Charlie bowed his head in thanks. “All things considered, that was a remarkable first try. Everything was working for a very short amount of time. This might be a quick one to get everything working.”
“Don’t jinx us!” Sarah said, knocking on a wooden portion of her desk.
Charlie laughed. “We have hope now, though. It can work. We just need to make that happen quickly.” A thought occurred to him. “Recki, can you check the memory drives for Aains?”
“What for?” She asked.
“I’m curious what data it stored in its brief moment of lucidity.”
She checked a few files on her computer. “Huh…it stored quite a lot in just that short moment.”
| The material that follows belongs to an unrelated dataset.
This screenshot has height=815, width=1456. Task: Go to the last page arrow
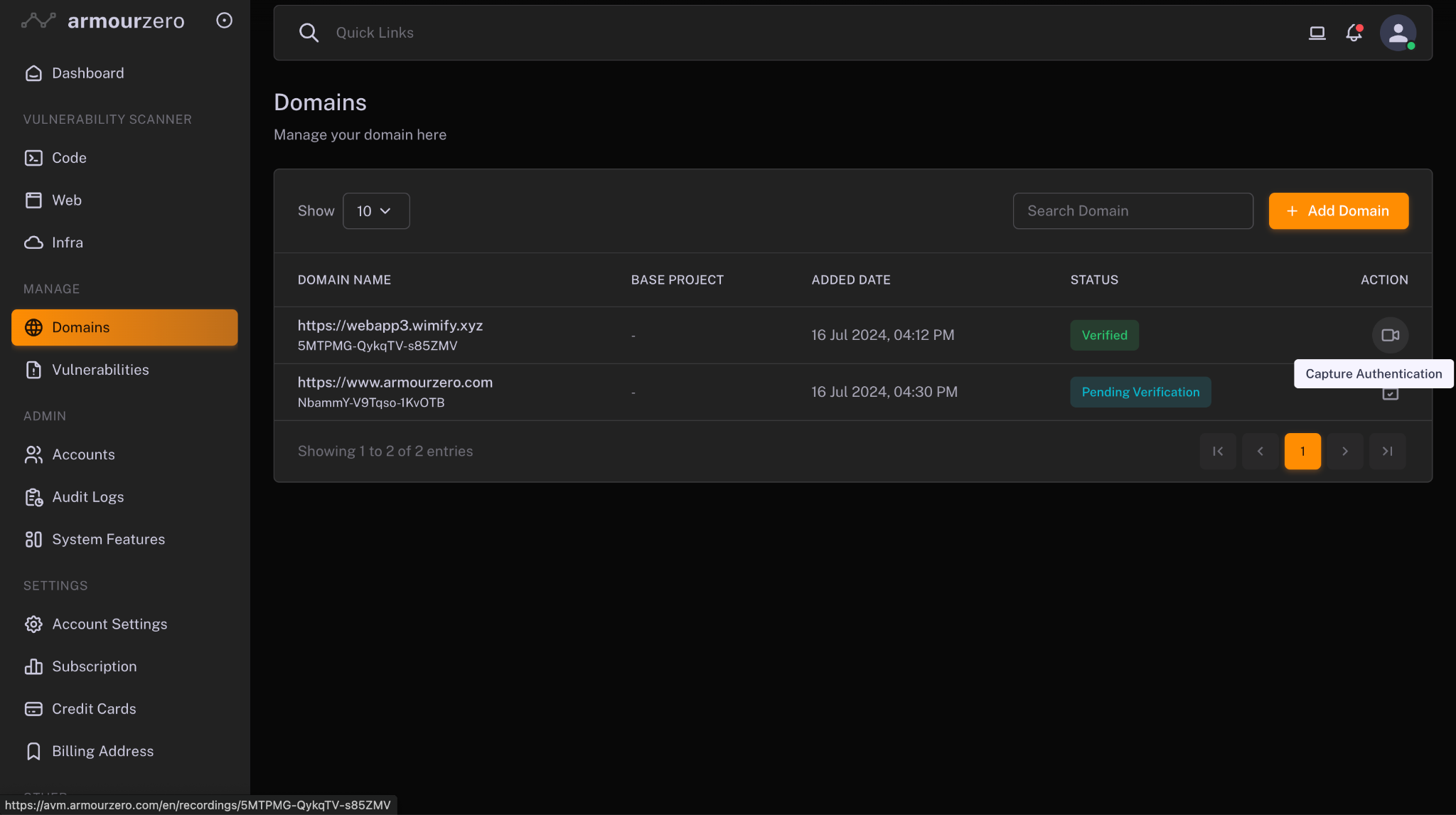[1387, 452]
“Like what?” Charlie asked.
“Sensory data. Timeline data. Pretty much everything. It was feeling. Will it remember this?”
Charlie thought for a moment. “I suppose it will at some point.” He paused in thought, then continued. “New policy. Until we have him working perfectly, and up until the press conference product reveal, we wipe his drives.”
“Any particular reason for that?” Sarah asked.
“We don’t remember our own births, due to the traumatic nature of them,” Charlie said. “So, this makes similar sense. We want Aains as stable as possible. Remembering trauma like that could corrupt the code and cause problems to arise. He will need tempering and this will help.”
Sarah nodded, then turned to continue working on the fallen computer. The bleeding had stopped on her face, fortunately.
“Let’s get him crowd-worthy,” Charlie said. “Then, let’s change the world.”